If anyone is looking for an affordable holiday destination, I can highly recommend Balaka. It is a crazy busy market town, absolutely teeming with people. Al was able to magic up styling accommodation for us at the UpTown Lodge, although he and George had to sleep top-to-tail in their slightly smaller than double bed. Even though we got ripped off on the exchange rate, 8 double rooms times and dinner for 16 cost us US $637.

We’ve only been in Malawi one day, but so far, so good. It is a happy country full of happy, friendly people. Small wonder Malawi is called the warm heart of Africa.

It is just as well Malawians are a happy people, because the country is absolutely full of them. There are Malawians everywhere you look- big ones, small ones, but especially small ones. Clearly the Malawian idea of child spacing is one kid every 5 meters.

When we stop for breakfast, we quickly attract crowds of onlookers within seconds, despite Pete’s table manners. The audience watch our every move, allowing us to feel like Kardashians.

There are almost as many NGO’s in Malawi as Malawians, all with big staff and bigger budgets. They spend a lot of money on signage proudly announcing their projects. According to the signage, the current flavor of the month is teaching Malawians how to be resilient.

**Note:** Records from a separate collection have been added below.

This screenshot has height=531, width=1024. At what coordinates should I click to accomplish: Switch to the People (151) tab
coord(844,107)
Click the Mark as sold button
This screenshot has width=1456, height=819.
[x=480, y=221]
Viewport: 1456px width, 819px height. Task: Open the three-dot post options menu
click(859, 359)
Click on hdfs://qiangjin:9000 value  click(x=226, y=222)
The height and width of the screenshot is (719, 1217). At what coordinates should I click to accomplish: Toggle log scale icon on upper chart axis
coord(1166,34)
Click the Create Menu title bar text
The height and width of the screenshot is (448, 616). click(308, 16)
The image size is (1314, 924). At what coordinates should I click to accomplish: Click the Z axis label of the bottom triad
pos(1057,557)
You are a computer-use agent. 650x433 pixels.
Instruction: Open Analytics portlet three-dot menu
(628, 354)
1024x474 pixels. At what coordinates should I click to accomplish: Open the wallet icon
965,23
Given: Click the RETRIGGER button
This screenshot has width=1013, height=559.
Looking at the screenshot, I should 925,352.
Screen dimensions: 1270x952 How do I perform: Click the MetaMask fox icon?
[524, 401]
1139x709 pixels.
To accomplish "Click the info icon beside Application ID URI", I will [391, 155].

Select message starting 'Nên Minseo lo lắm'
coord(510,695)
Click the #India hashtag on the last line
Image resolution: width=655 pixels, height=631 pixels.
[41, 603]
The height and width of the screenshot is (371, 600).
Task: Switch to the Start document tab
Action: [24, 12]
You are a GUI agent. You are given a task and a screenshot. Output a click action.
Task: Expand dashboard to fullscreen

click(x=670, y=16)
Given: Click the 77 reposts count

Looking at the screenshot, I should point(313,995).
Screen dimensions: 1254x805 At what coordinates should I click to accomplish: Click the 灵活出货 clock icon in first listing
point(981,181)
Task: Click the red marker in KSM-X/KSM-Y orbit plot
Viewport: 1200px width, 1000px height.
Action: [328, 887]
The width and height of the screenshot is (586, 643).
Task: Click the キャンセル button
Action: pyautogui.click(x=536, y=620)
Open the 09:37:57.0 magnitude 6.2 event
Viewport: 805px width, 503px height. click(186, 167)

I am sure the NGO’s do their utmost to uplift poor Malawians, but there is little sign of any success on the ground that I could see. Despite billions in aid every year for the last 40 years, rural Malawi remains a bottomless pit. The most that most kids can hope for is that Madonna gets some of her buddies to also adopt. Alas.

Until my next blog from Lake Malawi, have fun, do good and do epic if you can – Eric Chicken Legs de Jong.